A number of studies presented at the WCE attempted to address this issue. One study from the University Hospital Basel in Switzerland involved 500 consecutive patients with LUTS secondary to BPH who were treated with KTP laser prostatectomy using the 80-watt system.

Patients remained in the hospital overnight to determine their ability to void adequately, with reinsertion of a urethral catheter in the event of urinary retention.

The results showed a significant decrease in IPSS scores and post-void residual urine, with a significant increase in peak urinary flow rate post-procedure, the effects of which appeared durable in the patients followed out to 4 years, reported Robin Ruszat, MD, consultant urologist at the University Hospital Basel. There were no episodes of transurethral resection syndrome. Fifteen patients (3%) experienced bleeding during the procedure that was significant enough to require coagulation using standard electrosurgical transurethral methods.

Post-procedure, 49 patients (9.8%) had hematuria significant enough to require irrigation, with two patients (0.4%) requiring a blood transfusion. The re-catheterization rate post-procedure was 11.2%. The re-operation rate, either with TURP or repeat KTP prostatectomy, was 6.8% at a mean of 24.9 months. The bladder neck and urethral stricture rates were noted at 3.2% and 5.8%, respectively.

Incidence of dysuria questioned

The paper sparked much discussion at the session. One issue raised was the average total energy used during each procedure, especially important because a high-performance, 120-watt version of the KTP system is now available. The incidence of dysuria post-procedure lasting usually for 6 to 8 weeks was noted at 12.4%, slightly higher than that generally associated with standard TURP, and the question was raised as to whether the use of higher energies would help prevent this. This led one audience member to ask exactly how one determined that the procedure was completed or not, and how this would potentially affect dysuria and re-catheterization rates.

Dr. Ruszat said he agreed that the use of the higher-power system might indeed improve the outcome parameters mentioned due to the possibility of removing the obstructive tissue faster and more completely. Particularly in large prostate glands, University Hospital urologists were not able to reach the capsule with the 80-watt device, he noted.

"The end of the procedure was determined by surgeon opinion of large, good, visible prostatic cavity," he said.

"Most of the patients with pronounced dysuria after the procedure complained primarily about irritative micturition symptoms before the operation," he added. Dr. Ruszat noted that the group started using the 120-watt KTP system in April 2007, and that future data might help better explain this phenomenon.

Another point of discussion was the incidence of significant bleeding requiring standard electrosurgical transurethral techniques for control (3.0%). Dr. Ruszat said the definition of "significant bleeding" in these patients was bleeding "significant enough to compromise visibility and making the procedure more difficult." He noted that most of these occurred in anticoagulated patients and that, despite this, only two patients (0.4%) required blood transfusion.
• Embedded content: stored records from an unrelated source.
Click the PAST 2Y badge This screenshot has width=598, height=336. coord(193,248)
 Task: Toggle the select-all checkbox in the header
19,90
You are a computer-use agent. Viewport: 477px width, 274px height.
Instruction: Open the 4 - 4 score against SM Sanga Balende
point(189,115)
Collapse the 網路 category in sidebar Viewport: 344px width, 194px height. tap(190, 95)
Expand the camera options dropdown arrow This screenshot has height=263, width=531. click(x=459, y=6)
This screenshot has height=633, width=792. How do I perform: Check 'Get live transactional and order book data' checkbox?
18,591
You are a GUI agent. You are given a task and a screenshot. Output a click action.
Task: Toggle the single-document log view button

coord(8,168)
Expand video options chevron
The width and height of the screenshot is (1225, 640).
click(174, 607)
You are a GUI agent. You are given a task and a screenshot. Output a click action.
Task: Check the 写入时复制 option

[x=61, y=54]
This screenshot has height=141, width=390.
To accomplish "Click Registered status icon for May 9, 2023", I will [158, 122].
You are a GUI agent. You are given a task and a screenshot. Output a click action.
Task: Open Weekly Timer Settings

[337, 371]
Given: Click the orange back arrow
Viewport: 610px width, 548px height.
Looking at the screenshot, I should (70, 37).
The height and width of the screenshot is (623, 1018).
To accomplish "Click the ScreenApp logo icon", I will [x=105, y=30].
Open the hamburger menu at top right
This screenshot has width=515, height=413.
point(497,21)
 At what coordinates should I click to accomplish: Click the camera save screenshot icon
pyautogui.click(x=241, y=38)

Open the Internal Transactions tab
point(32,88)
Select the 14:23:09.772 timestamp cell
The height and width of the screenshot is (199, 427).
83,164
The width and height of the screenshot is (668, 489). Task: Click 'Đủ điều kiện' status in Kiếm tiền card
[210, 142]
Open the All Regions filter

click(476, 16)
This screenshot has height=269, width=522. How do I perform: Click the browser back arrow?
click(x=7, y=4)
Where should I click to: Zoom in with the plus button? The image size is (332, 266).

A member of the audience asked whether those patients who required irrigation post-procedure were on warfarin, to which Dr. Ruszat responded in the affirmative. When asked what the highest international normalization ratio was and whether he would try to limit this to decrease the incidence of complications, Dr. Ruszat pointed to the fact that, overall, the incidence of complications was still low and, as such, "there were no real problems with these patients."

He pointed out that the bladder neck and urethral stricture rates decreased significantly when the treating urologists changed from a 26F resectoscope to a 22F resectoscope.

As for the 34 patients who required re-operation, Dr. Ruszat said this occurred "primarily in patients with prostates greater than 100 mL," and that subjectively there was appreciation of prostate regrowth, often in the apical area.